Building Self-Reconfiguring Distributed Virtual Environments
Abstract
A distributed virtual environment may be required to reconfigure itself to
compensate for various conditions that can occur during execution. An
example is the reentry of a virtual environment that was previously
reconfigured out of the distributed virtual environment due to failure.
If there is a human user of this virtual environment, care must be taken
to insure that he is brought back into the distributed virtual environment
in a way that makes sense. He cannot regain control of a tank that is out
of ammunition while a computer-based simulation controls actively
participating tanks.
The compensating reconfiguration function of a distributed virtual
environment must detect conditions that dictate reconfiguration. It must
determine the proper course of action and act on it, bringing the
distributed virtual environment to a stable state as quickly as possible.

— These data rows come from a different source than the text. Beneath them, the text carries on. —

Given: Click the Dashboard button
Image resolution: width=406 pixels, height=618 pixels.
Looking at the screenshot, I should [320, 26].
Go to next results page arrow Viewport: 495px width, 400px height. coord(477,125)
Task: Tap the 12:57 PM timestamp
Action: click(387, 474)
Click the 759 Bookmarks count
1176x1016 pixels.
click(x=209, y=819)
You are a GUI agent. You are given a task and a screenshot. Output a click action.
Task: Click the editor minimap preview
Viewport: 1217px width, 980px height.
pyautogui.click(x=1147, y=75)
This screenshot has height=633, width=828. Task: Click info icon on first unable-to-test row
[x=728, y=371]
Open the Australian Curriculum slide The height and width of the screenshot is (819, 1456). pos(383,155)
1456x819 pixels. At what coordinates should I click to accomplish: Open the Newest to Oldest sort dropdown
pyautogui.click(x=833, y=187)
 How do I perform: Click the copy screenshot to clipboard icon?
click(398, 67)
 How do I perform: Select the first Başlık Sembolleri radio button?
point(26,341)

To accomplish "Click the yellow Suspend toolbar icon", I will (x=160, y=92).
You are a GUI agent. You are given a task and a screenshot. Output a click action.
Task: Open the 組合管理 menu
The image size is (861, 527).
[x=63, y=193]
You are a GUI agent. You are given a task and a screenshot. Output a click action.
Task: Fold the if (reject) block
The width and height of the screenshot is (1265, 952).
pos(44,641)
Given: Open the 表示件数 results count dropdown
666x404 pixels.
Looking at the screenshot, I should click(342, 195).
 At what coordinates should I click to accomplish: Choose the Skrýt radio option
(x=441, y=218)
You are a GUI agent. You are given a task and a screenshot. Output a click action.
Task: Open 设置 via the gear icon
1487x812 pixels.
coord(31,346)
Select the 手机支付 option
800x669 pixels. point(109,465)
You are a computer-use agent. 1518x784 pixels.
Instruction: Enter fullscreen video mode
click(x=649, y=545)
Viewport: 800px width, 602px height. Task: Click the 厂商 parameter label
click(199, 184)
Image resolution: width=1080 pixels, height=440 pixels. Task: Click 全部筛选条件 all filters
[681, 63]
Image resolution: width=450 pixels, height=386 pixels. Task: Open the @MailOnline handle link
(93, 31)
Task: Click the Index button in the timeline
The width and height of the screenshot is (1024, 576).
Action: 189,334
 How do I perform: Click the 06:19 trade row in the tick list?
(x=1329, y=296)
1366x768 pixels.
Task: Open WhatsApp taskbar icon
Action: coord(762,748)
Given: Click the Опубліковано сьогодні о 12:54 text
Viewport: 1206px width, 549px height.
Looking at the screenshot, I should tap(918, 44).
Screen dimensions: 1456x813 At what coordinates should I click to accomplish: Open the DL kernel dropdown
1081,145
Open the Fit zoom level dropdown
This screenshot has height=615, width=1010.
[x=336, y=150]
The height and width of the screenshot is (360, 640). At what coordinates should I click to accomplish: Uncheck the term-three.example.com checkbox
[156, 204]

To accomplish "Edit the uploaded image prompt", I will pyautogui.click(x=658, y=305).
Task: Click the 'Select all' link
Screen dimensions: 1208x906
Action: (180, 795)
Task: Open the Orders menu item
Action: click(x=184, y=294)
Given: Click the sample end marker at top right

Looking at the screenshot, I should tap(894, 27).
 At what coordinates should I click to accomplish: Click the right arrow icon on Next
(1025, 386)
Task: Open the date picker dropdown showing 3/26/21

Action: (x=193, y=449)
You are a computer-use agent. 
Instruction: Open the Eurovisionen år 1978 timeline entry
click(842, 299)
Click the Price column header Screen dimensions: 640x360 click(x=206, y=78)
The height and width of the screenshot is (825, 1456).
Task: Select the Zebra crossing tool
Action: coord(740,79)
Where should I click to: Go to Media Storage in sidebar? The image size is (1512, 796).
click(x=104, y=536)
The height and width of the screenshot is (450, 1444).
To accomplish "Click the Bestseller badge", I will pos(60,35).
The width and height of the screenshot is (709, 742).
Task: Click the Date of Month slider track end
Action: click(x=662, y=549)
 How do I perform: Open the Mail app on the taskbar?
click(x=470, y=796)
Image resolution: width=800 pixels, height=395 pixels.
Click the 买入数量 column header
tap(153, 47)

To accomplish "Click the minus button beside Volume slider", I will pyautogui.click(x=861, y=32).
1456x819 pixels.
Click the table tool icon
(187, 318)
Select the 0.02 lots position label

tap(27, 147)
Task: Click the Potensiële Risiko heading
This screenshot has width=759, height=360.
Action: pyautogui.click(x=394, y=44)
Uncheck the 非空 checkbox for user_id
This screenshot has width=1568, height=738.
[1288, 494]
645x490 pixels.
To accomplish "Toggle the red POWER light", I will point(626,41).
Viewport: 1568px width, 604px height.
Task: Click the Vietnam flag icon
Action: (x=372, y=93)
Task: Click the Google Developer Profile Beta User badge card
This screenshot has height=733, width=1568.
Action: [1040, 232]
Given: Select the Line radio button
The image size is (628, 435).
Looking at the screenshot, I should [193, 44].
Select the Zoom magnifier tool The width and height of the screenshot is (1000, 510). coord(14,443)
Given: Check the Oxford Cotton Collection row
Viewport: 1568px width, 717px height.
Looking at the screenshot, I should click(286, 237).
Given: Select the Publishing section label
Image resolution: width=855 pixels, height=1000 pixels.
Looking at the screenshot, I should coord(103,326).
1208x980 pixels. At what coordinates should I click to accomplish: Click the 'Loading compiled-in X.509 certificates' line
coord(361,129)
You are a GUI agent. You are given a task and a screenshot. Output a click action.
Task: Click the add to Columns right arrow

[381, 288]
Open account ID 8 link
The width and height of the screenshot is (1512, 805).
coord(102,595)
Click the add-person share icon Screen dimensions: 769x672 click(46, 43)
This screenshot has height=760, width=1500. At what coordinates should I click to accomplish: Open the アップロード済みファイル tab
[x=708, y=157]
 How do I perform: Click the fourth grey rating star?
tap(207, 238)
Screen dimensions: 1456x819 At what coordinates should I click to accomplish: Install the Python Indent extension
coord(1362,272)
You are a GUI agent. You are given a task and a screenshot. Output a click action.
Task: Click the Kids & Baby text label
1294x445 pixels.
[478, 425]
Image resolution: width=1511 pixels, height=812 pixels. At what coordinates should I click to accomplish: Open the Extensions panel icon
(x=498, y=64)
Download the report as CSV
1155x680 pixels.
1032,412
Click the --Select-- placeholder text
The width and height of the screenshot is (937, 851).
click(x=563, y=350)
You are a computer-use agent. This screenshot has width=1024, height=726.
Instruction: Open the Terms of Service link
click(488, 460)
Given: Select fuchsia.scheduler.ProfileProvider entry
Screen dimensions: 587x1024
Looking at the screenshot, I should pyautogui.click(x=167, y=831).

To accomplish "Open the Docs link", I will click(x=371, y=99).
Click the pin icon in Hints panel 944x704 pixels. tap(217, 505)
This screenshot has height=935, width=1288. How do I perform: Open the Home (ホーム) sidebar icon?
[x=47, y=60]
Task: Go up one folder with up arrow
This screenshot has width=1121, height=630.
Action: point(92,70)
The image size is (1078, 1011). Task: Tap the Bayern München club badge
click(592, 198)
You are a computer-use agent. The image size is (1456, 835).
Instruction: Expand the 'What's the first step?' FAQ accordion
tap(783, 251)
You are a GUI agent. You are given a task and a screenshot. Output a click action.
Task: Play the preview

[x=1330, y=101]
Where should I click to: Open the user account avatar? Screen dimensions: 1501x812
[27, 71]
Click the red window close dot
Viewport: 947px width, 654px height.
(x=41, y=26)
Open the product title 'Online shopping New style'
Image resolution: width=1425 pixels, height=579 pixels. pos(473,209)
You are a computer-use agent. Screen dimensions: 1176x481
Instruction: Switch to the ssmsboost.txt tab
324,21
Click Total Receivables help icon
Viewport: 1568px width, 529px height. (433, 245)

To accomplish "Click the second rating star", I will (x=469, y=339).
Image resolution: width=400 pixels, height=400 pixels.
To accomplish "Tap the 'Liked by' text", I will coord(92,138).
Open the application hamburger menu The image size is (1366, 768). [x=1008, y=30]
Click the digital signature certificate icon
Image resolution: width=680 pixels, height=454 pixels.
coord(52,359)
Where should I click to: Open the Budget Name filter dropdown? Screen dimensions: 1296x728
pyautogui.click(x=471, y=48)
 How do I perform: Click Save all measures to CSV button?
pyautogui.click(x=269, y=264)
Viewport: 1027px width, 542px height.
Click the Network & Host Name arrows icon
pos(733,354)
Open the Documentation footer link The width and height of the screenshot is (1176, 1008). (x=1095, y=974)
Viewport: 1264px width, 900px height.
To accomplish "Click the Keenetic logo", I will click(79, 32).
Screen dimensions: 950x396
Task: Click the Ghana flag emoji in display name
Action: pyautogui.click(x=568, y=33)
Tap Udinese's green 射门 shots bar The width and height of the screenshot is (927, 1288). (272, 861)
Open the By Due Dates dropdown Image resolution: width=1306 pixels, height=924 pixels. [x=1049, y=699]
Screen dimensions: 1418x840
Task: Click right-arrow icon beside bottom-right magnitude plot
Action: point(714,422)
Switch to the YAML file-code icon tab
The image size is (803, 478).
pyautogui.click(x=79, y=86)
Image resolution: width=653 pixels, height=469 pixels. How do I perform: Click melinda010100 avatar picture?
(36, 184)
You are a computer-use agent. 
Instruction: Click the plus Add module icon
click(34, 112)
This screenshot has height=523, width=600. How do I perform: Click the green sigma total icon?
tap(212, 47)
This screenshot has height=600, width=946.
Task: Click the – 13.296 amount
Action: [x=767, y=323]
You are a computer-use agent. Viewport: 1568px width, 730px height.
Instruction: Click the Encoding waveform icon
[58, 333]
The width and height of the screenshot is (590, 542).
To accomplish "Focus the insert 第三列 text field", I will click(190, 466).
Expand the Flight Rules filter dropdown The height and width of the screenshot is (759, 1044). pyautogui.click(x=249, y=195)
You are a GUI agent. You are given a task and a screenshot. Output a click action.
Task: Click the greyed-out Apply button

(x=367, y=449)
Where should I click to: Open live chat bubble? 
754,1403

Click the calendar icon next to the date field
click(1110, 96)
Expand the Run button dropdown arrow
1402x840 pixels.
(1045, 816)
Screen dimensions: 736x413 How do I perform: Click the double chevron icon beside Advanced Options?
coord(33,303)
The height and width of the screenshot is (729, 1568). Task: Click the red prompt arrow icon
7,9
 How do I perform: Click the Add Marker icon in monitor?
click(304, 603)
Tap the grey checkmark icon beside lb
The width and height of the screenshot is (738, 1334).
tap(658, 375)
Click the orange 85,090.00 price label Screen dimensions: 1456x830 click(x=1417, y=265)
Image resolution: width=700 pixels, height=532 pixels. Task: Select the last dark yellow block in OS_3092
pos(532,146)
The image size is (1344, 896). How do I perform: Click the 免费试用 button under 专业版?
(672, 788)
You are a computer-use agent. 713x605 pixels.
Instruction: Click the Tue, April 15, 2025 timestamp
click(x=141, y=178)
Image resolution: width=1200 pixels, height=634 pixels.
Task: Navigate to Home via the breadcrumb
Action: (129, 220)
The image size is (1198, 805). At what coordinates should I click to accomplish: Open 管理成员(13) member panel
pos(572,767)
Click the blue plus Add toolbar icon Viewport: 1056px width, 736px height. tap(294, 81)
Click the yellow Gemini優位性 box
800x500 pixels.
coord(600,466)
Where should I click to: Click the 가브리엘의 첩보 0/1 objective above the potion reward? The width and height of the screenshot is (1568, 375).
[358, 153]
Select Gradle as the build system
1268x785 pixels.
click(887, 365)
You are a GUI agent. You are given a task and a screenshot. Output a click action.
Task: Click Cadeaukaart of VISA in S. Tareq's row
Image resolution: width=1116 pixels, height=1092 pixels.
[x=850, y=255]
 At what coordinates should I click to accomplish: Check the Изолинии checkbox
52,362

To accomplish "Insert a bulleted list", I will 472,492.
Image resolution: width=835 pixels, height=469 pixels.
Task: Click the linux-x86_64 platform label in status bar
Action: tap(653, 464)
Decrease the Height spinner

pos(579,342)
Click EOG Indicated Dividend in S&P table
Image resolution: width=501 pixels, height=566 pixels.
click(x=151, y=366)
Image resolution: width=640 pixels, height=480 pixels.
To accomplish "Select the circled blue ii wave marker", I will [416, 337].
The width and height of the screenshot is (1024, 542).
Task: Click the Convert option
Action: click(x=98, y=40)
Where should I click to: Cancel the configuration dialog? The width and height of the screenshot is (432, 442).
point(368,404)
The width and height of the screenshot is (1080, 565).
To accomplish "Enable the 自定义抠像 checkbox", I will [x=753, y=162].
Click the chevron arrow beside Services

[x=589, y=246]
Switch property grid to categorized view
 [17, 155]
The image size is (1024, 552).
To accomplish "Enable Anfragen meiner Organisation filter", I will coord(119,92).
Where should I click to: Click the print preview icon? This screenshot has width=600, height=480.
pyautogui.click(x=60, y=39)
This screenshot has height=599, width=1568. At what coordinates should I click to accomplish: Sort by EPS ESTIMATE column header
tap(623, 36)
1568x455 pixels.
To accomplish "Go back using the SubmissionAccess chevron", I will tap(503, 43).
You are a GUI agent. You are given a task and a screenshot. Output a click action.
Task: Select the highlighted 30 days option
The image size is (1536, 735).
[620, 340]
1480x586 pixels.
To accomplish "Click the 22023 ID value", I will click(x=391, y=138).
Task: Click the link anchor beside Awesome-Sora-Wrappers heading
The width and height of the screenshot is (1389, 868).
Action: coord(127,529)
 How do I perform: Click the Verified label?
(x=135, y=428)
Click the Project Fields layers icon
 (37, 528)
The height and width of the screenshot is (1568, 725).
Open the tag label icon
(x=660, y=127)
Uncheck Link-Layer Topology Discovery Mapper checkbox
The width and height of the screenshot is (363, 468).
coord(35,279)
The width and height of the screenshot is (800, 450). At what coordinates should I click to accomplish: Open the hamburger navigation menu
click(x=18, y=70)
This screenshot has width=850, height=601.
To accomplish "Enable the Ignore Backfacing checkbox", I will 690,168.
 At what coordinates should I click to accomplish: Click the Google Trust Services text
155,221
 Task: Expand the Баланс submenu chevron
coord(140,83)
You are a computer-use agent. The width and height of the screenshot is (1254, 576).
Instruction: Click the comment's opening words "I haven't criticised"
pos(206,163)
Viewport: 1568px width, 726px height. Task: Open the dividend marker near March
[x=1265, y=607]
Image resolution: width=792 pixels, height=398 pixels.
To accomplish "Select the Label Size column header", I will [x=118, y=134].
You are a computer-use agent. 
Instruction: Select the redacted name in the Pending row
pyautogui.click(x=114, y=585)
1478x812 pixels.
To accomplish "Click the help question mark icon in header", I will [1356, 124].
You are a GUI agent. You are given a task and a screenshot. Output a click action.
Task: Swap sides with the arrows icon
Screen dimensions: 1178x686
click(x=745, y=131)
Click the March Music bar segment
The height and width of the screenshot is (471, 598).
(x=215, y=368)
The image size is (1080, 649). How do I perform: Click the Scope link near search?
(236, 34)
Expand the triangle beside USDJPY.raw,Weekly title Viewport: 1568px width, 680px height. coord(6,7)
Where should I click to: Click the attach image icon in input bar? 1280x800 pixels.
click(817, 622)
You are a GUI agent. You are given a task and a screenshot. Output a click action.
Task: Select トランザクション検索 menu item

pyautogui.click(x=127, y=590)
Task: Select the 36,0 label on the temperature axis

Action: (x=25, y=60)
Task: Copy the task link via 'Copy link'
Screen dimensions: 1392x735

Proper reconfiguration of a distributed virtual environment requires that
the compensating reconfiguration software know the system configuration,
the virtual state, and the mapping between them.
Building compensating reconfiguration software using traditional means is
laborious and error prone. A rule-based tool that uses abstract views of
the distributed virtual environment is a better way to produce
compensating reconfiguration software. To show the viability of this
approach I have developed a rule-based tool called Bullpen. This research
compares Bullpen against manual coding in a case study that ranges over a
wide array of requirements changes.
The results of this case study show that using Bullpen to build
compensating reconfiguration components is superior to manually building
the software in the kind of environments most commonly found in the
military DVE domain. Using Bullpen takes less effort and is less complex
than using manual programming techniques. The resulting component is less
error prone and has acceptable reaction time.